Gaelic football is the real problem in half-told story of fans and finance
FAKE news enjoyed a big week in the GAA, portraying it as having haemorrhaged so much public interest and money in a year that if the trend continues, the Association will be lucky to reach its 135th birthday in November, let alone its 150th in 2034.
“Gate receipts down 14pc and attendances down 18pc’ were the headline items from the 2018 accounts, published on Wednesday.
The figures came from GAA finance director Ger Mulryan, so no fake news there.
Announced at 10am, the decline was still deemed sufficiently newsworthy to make the nine o’clock news on RTÉ that night alongside Brexit and the nurses’ strike.
Fair enough, the GAA has a wide reach so it’s news when it suffers such a substantial drop in crowds and revenue. Except, of course, it wasn’t true, not in its totality anyway.
Yes, one part of the GAA took a hit but others didn’t. In fact, two elements grew at a rate never previously experienced.
Crowds (248,829) at last year’s Munster hurling increased by 94pc on 2017 and by 147pc on 2016. Leinster hurling (even excluding the replayed Galway v Kilkenny final) increased by 25pc on 2017 and by 129pc on 2016.
Gate receipts for those two provincial championships rose by €2.2m on 2017.
The report issued last Wednesday showed that football championship attendances dropped by 23pc, per cent, with hurling decreasing by 4pc.
How can that be? If Munster and Leinster hurling increased so substantially, why are the overall figures down? The answer rests in how the GAA is administered. The championship figures released this week relate only to the All-Ireland series.
The four provincial councils run their own championships and financial affairs. So when you read or hear that the GAA dropped 14pc revenue and 18pc attendance last year, a large part of the story is missing because the provincial championships are not included.
There’s no sleight of hand involved – it’s just how the GAA has always run its affairs. County boards and provincial councils are autonomous, as is Central Council whose main source of income is receipts from All-Ireland championship games.
Provincial
So let’s examine the impact when the provincial figures are added to the All-Ireland returns. In that case, football attendances dropped by 21pc last year while hurling rose by 19pc.
When the two are put together, it shows a drop of 6.7pc on 2017. Yet because the Central Council figures are published in isolation, as they were on Wednesday, the 18pc overall decrease is the headline, although not the full story.
Other that a reference to the ‘flip side of the attendance decrease being that our sister councils in Leinster and Munster enjoyed significant attendance growth in hurling’, the Central Council’s report makes no reference to the overall figures.
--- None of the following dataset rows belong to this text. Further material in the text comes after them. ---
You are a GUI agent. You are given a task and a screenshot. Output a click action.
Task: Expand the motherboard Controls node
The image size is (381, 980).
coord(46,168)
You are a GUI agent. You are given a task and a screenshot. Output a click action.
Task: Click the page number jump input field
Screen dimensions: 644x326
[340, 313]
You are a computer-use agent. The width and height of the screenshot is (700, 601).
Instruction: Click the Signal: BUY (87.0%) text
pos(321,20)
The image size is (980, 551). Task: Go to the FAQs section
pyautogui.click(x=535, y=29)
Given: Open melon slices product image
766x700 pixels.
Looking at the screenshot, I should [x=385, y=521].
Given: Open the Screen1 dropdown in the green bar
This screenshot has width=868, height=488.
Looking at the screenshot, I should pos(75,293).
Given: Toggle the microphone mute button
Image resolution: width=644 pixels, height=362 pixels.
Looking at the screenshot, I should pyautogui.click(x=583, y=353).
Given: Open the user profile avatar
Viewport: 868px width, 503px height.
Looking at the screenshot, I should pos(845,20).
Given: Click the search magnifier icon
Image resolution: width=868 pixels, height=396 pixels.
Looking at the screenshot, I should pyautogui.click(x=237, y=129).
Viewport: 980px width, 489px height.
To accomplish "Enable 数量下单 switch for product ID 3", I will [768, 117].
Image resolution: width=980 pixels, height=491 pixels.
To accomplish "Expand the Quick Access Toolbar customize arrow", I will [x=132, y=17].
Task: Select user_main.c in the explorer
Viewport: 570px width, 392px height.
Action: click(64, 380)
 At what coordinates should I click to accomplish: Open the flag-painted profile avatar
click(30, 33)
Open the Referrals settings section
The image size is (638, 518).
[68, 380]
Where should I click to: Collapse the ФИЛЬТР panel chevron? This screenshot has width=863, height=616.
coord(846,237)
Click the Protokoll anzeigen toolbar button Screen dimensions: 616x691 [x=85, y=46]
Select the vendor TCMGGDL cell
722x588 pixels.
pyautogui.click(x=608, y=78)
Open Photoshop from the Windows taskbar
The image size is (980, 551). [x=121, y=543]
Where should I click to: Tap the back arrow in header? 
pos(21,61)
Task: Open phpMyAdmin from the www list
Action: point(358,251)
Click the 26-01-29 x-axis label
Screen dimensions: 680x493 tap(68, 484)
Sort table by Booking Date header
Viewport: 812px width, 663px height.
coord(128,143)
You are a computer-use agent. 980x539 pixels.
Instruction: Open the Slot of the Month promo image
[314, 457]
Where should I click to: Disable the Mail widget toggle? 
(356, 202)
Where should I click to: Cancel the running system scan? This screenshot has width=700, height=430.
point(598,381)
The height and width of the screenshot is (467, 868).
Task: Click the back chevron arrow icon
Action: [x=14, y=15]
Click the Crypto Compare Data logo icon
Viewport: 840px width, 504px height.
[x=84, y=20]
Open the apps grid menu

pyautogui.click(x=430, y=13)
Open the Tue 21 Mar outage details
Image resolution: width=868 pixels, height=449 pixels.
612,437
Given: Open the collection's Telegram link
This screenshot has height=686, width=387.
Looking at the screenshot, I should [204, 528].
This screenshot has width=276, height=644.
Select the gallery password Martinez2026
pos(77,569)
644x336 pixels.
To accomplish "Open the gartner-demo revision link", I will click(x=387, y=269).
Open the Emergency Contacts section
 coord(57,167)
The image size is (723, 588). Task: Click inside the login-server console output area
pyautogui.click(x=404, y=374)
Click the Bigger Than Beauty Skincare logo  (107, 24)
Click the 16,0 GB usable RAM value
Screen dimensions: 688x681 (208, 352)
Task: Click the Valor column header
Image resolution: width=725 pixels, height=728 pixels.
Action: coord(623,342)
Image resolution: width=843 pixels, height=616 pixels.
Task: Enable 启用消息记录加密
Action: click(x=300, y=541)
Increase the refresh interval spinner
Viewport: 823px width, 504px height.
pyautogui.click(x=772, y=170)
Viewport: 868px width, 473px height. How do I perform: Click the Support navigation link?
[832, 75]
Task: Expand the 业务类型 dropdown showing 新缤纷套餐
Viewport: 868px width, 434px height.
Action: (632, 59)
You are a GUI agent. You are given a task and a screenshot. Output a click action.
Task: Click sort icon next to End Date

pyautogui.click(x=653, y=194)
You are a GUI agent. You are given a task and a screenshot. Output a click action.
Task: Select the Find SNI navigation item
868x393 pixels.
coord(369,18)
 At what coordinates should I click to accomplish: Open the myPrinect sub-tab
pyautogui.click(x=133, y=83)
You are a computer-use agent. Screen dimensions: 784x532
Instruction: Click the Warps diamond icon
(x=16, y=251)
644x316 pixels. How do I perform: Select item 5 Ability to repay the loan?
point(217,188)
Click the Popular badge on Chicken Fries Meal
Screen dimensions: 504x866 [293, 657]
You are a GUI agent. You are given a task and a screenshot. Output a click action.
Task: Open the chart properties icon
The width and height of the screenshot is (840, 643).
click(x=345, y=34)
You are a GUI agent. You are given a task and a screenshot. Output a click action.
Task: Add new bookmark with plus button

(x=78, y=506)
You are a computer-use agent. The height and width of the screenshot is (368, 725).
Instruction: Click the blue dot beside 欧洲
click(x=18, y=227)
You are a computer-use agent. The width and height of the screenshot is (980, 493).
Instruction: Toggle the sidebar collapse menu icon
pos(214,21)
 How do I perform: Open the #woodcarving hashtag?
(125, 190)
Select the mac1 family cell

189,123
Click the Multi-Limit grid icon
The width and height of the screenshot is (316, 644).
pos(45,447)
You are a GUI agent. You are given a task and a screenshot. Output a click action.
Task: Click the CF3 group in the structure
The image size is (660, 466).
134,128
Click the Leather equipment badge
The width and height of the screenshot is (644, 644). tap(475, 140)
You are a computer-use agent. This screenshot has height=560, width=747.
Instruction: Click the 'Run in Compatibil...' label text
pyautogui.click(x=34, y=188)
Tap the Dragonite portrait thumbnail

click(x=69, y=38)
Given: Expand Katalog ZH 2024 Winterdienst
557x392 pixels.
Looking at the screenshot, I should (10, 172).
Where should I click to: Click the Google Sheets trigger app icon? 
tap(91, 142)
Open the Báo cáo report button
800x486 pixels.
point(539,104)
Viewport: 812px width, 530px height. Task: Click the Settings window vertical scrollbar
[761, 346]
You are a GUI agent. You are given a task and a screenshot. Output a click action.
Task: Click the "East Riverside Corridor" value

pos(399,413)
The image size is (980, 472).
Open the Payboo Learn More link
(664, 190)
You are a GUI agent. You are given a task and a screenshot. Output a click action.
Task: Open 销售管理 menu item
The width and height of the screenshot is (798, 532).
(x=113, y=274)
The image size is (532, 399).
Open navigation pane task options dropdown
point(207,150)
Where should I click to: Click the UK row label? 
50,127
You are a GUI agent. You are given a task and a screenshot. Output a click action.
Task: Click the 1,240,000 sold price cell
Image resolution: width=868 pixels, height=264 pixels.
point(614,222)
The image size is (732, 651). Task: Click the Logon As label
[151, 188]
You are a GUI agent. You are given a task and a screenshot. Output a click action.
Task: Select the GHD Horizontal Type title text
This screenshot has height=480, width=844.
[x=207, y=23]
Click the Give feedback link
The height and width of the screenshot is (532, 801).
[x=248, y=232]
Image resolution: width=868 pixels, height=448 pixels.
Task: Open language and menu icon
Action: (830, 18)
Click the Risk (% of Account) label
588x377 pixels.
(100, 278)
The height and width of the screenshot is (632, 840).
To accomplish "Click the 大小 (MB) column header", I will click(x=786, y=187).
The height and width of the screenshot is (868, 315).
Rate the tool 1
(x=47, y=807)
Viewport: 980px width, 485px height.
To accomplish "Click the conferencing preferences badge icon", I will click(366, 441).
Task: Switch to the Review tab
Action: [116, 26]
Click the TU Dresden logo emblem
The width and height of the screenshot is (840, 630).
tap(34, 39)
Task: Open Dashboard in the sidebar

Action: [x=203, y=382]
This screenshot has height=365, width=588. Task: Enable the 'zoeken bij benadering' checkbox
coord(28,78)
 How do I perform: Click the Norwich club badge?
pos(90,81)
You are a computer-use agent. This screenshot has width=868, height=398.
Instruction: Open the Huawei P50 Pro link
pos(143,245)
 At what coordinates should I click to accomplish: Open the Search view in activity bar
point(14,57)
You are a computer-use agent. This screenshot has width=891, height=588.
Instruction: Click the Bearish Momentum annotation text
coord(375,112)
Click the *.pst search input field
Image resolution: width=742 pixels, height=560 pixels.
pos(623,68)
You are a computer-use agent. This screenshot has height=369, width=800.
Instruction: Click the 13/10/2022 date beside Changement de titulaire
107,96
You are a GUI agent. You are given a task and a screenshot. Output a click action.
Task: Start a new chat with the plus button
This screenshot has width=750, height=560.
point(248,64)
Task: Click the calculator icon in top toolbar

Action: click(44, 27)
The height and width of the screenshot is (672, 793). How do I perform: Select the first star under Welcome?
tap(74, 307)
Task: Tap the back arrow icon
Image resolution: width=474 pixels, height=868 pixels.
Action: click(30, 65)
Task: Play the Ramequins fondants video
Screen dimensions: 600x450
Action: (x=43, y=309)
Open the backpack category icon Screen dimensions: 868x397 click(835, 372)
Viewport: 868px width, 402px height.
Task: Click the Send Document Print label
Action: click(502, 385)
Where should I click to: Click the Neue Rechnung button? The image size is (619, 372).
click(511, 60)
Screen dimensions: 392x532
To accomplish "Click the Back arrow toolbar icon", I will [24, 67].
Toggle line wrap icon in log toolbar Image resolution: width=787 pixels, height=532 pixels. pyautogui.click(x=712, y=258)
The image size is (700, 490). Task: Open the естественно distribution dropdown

They will argue that it’s not their remit, but are they content to see the GAA making all the news bulletins for having a bad year when it’s far from the full truth? For some inexplicable reason, it would appear so.
The big story from the 2018 figures is the contrast between the two codes. Football bombed, whereas hurling flourished under the new format.
Ulster football attendances shrunk by a whopping 25pc while Leinster contracted by 28pc. The loss of Tyrone at the quarter-final stage and Monaghan in the semi-final has a negative impact in Ulster, but the question also arises as to the impact of increased admission prices.
Ulster CEO Brian McAvoy conceded that dearer admission played a role in the decline. Indeed, it’s safe to assume that the law of diminishing returns applied and that they would have had a higher return if they stuck with existing prices.
Leinster football has a major problem because of Dublin’s dominance. Even then, more than 66, 000 attended the 2017 Leinster final (Dublin v Kildare), but it was down to 41, 728 last year for Dublin v Laois.
That’s not surprising since Laois don’t have as big a support as Kildare and few expected them to come close to Dublin.
Dublin’s dominance has cast a shadow across the entire football landscape, just as Kerry did when they were all-conquering under Mick O’Dwyer.
So much so that the average attendance in their three All-Ireland semi-finals in 1980-8182 was 26,000 (only 17,512 were there for the clash with Armagh in 1982).
Dublin’s excellence is to be applauded, but the reality is that it has deflated the rest of the market. Perhaps even more relevant is the ever-decreasing entertainment offered by the modern game.
The public are prepared to pay for good entertainment, but not for the sterile stuff they are now being served up in so many football games.
Facts don’t lie so if anyone still doubts that people are fed up with how football is played nowadays all they have to do is look at the hurling figures.
Crowds have never been higher because the product is so good. Not so with football, yet when an attempt was made to experiment with limiting the handpass to see if would spark an improvement, Central Council shot it down after watching it for a few weeks in pre-season games.
Their failure to allow it run a proper trial in the 116-game league was a dereliction of duty, the negative impact of which will be apparent throughout the year.